# Job
From the securities filing excerpt below, extract word for word the span from "Heights is the" up to and including "Wight, a U.K.".

# Provided passage
-.-.-
Susquehanna International Holdings, Inc.'s principal place of business and
principal office is located at 42 Reads Way, New Castle, DE 19720.

     Heights is the investment advisor to CVI and, as such, may exercise voting
and dispositive power over the Common Stock. Heights is a Delaware corporation
with a business address located at 425 California Street, San Francisco, CA
94104.

     CVI's directors are Arthur Dantchik, Joel Greenberg and Ian Wight, a U.K.
citizen and a trust accountant with a business address of RHB Trust Company,
Ltd, 1 Capital Place, Grand Cayman, Cayman Islands, BWI. The executive officers
of CVI are Richard Douglas, a U.K. citizen and a trust accountant, and
Woodbourne Associates (Cayman) Ltd., a Nominee Company located in the Cayman
Islands. Heights' directors are Jeffrey Yass, Eric Brooks, Arthur Dantchik,
Andrew Frost and Joel Greenberg. The executive officers of Heights are Andrew
Frost, President, and Brian Sullivan, Treasurer. Messrs. Yass, Brooks, Dantchik,
Frost and Greenberg are U.S. citizens and are engaged in the investment
business. Messrs. Yass, Brooks, Dantchik and Greenberg have a business address
at 401 City Line Avenue, Suite 220, Bala Cynwyd, PA 19004. Mr. Frost has a
business address at 425 California Street, San Francisco, CA 94104.


<PAGE>

CUSIP No. 744290107                                          Page 5 of 7  Pages
          ---------                                              ---  ---


     During the past five years, neither CVI, Heights, nor to the best of CVI's
and Heights' knowledge, any individual or entity named in this Item 2, has been
convicted in a criminal proceeding (excluding traffic violations or similar
misdemeanors) or has been a party to a civil proceeding of a judicial or
administrative body of competent jurisdiction and as a result of such civil
proceeding was or is subject to a judgment, decree or final order enjoining
future violations of, or prohibiting or mandating activities subject to, federal
or state securities laws or finding any violation with respect to such laws.
-.-.-
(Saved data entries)
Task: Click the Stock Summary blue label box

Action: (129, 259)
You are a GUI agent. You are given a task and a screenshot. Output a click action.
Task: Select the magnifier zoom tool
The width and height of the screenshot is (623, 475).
-.-.-
# Task response
Heights is the investment advisor to CVI and, as such, may exercise voting
and dispositive power over the Common Stock. Heights is a Delaware corporation
with a business address located at 425 California Street, San Francisco, CA
94104.

     CVI's directors are Arthur Dantchik, Joel Greenberg and Ian Wight, a U.K.